The Late Feedbackers: Jigneshbhai and Swami

“Have you ever been in a meeting towards the end of a project when a person who has not been to any of the preceding ones comes up with a ‘small feedback’ that impacts everything?” Swami asked us the other day over coffee.

Jigneshbhai flashed a smile and I knew what was coming. “Did someone like that come to your meeting last week?” he teased.

“Yes. And it turned out that no one else said anything to him, not even Raichand,” Swami reported.

“Who was he, must have been one of the bosses?” Jigneshbhai remarked.

“Everyone including Raichand was wondering who this person is.”

“And it turns out that he was someone senior?”

“Yes!”

“And someone problematic?”

“Yes!”

“And someone who can be a spanner in the works?”

“Yes – someone from IT – not from Raichand’s direct hierarchy – but senior enough for him to not say anything.”

“Like a distantly related uncle?”

“Yes!” Swami said, and both Jigneshbhai and I broke into a loud guffaw.

I knew very well that it was late feedback that requires a lot of what has been done to be changed. I had once come across a senior editor who told me that the plot needed an extra character after the second draft was ready and approved for print by the junior editor.

“This IT person had a ‘small feedback’- he said,” Swami continued. “That the system we had built can’t move to production till we gave it to him in a particular format. We had no idea what that format meant.”

“And as if that was not enough, in that call – which was supposed to be the last call – another senior manager, who had been absent so far, turned up. He tried to appear familiar with the project and asked a stupid question after this IT guy – about this format.”

Swami seemed fairly disturbed with the turn of events on a project we knew was dear to his heart. He had told us about it. We knew he and his team had spent serious time and effort on it.

Jigneshbhai, as usual, found this hilarious. He never understood how Swami and his corporate settings always found themselves in these kind of situations. So he laughed at it and cracked some joke. Sometimes his jokes help, sometimes they don’t.

“This is like the grand-uncle who turns up one day before the wedding, and then asks for changes in the menu,” he said.
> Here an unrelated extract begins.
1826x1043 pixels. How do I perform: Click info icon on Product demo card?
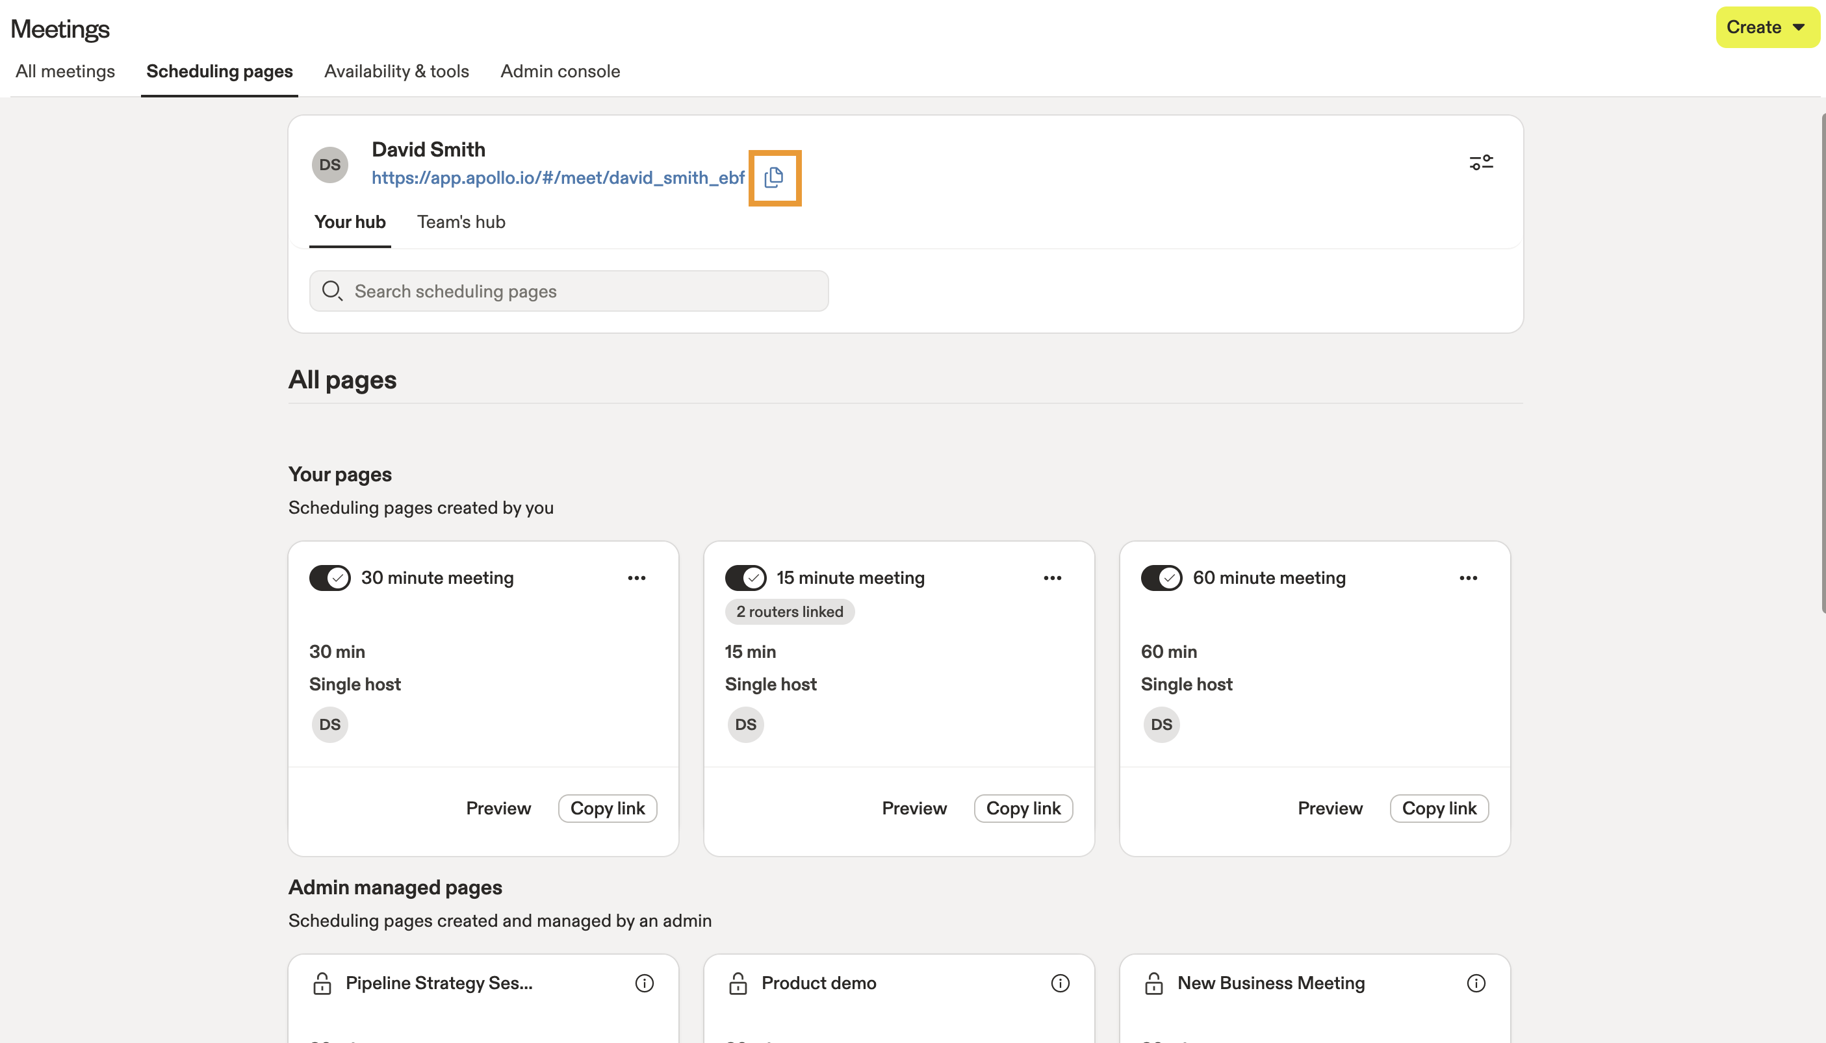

Neither me nor Swami laughed – me mostly due to Swami’s mood. But the mood did lighten a bit. So Jigneshbhai continued.

“Or this lady we had on the group tour we went on a few years back – do you remember?” he asked us, while we stretched our memories.
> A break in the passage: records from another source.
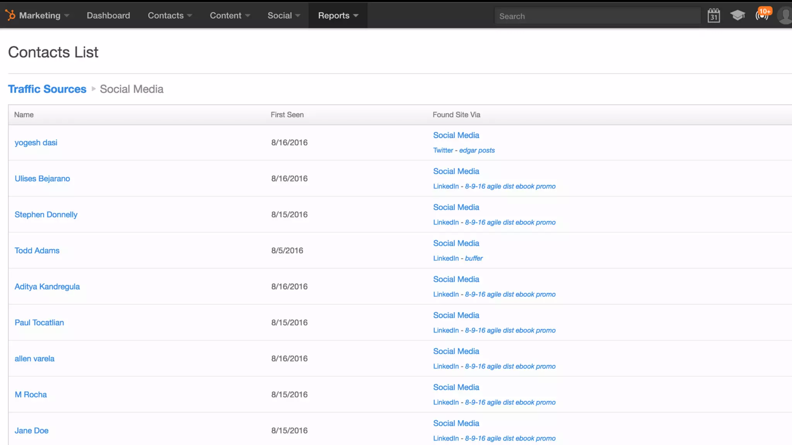Open the Social dropdown menu
Screen dimensions: 792x445
(283, 15)
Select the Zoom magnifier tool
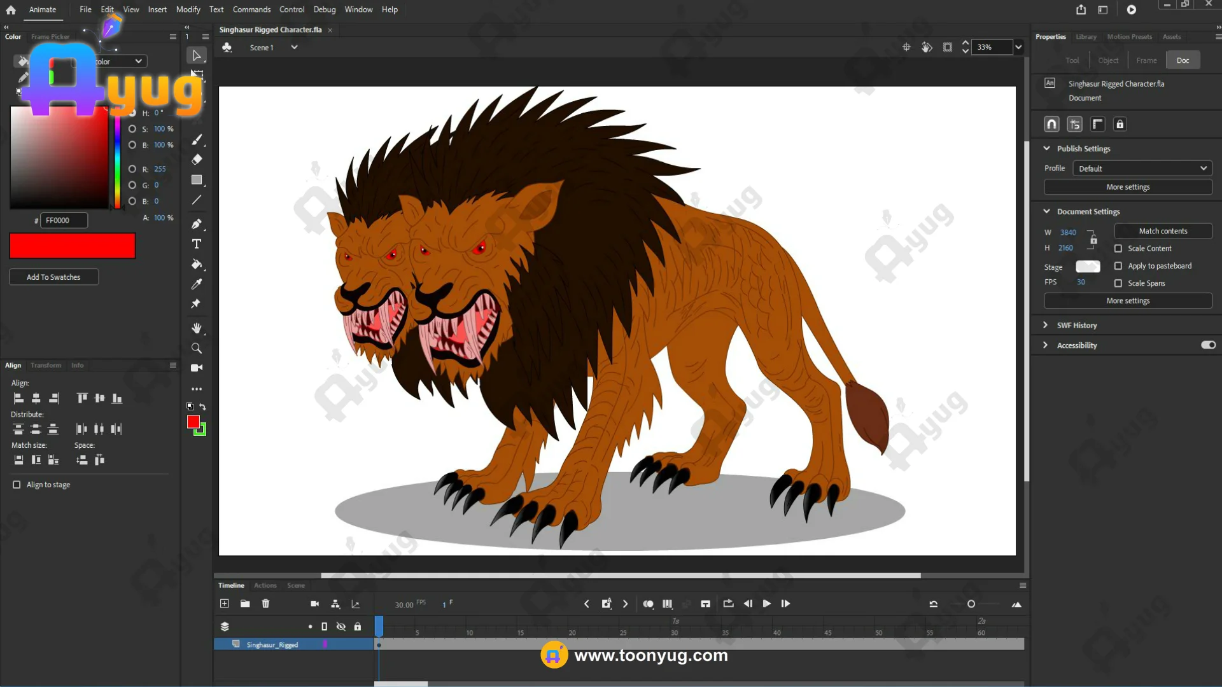 coord(197,349)
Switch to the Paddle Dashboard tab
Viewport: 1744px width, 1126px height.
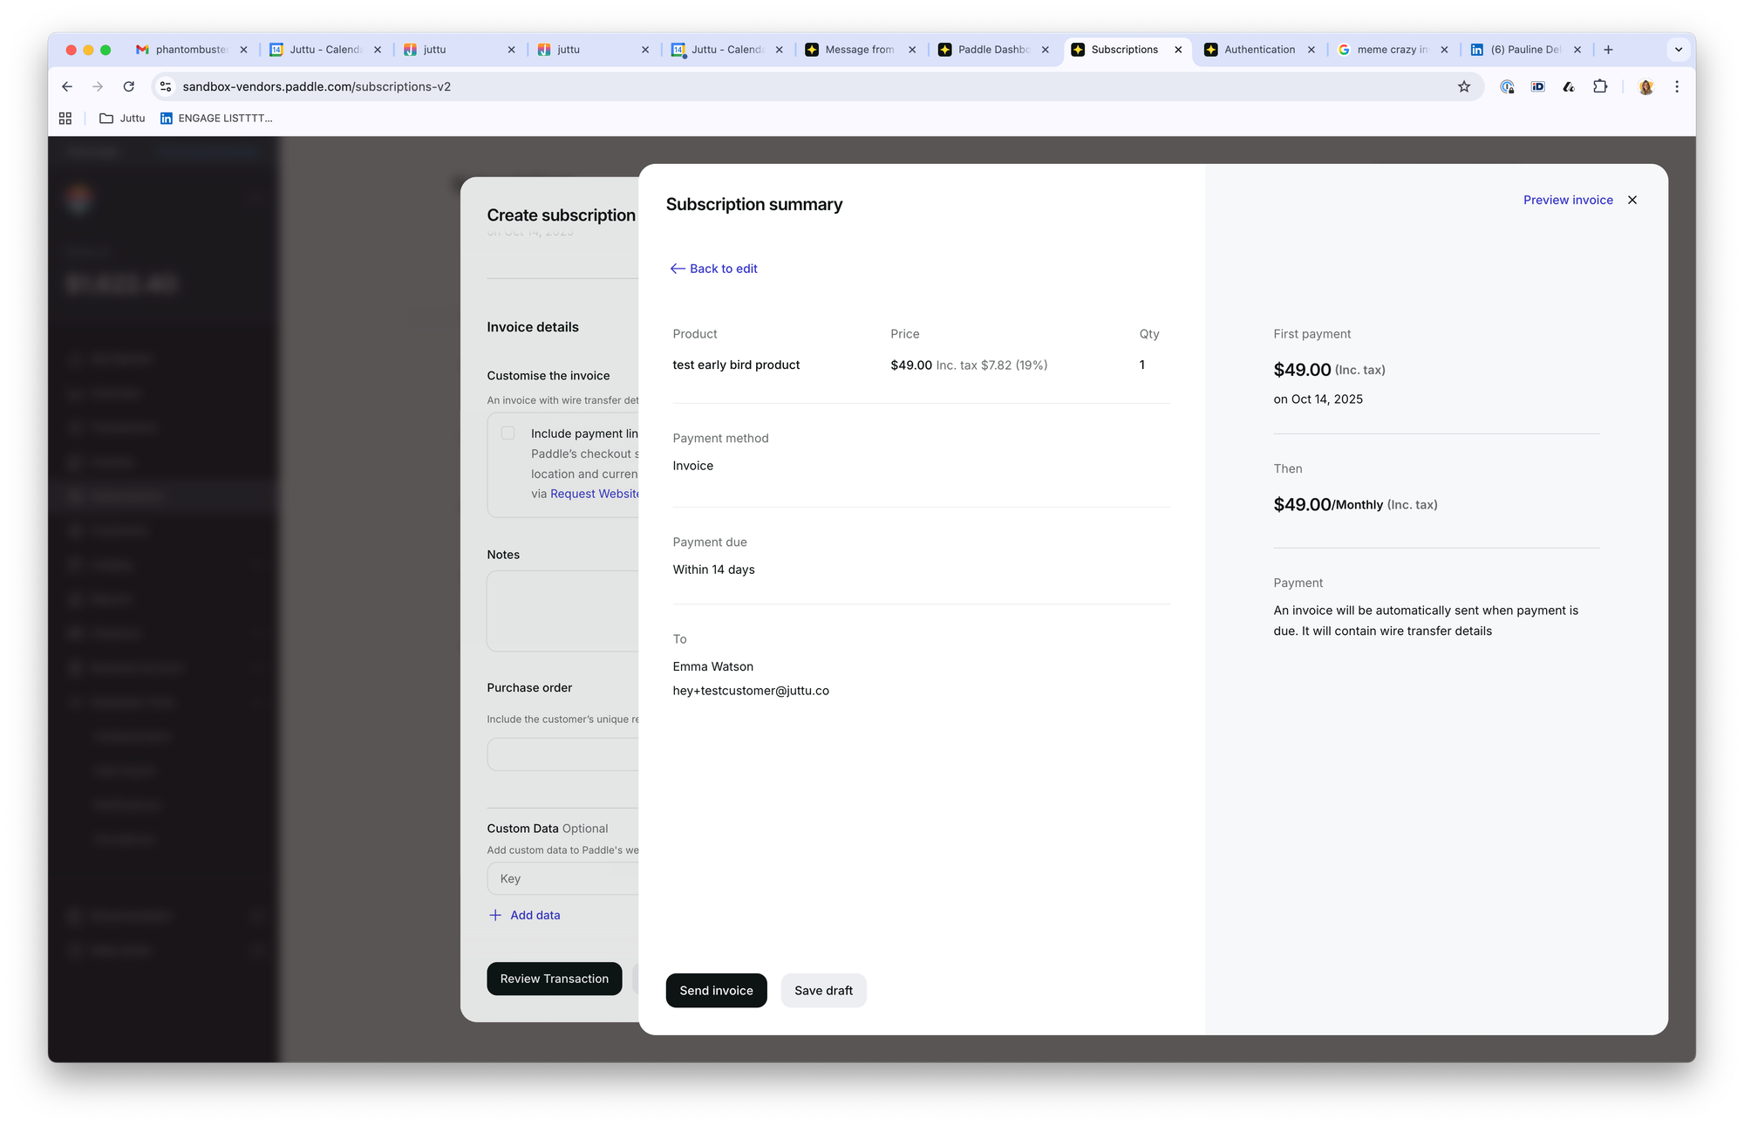point(992,50)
“Do you remember she insisted on going to a new place because she saw something on Instagram while the itinerary had been fixed few weeks back. And she had no qualms about it!”
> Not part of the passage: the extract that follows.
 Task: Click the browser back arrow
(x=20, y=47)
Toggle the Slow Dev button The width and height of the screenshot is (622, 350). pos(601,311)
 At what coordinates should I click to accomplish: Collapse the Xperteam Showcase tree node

Jigneshbhai smiled as Swami and I remembered the nut case.

Everyone meets these late feedbackers in life. The ones who don’t want to do the hard work of working on something but want to feel like they have something to say, just when everything is done.

And then blame everyone for not being flexible, or agile or open to feedback or adaptable.

Jigneshbhai fell silent for a while after that. It did help lighten up Swami’s mood a bit. So then I asked, “So what did you do about what the IT guy and that senior guy said?”

Swami looked up from his coffee morosely. “What can we do? We set a new deadline and agreed to do some part of what they wanted. The rest of it they will have to do themselves after the project ends,” he replied.

“Fair enough. Can’t do much beyond that I guess,” Jigneshbhai mused. “With this kind of late feedback.”

“But why don’t they ever turn up early on?” Swami asked. I could feel his pain. This time even Jigneshbhai seemed to empathize with Swami.

While we were lost in thought, finishing our coffee, we saw the wealthy old man from the sprawling bungalow inch up towards our table. “We need feedback, we can change, but we don’t need it too late,” he said. “Even if the late feedbacker is someone important.”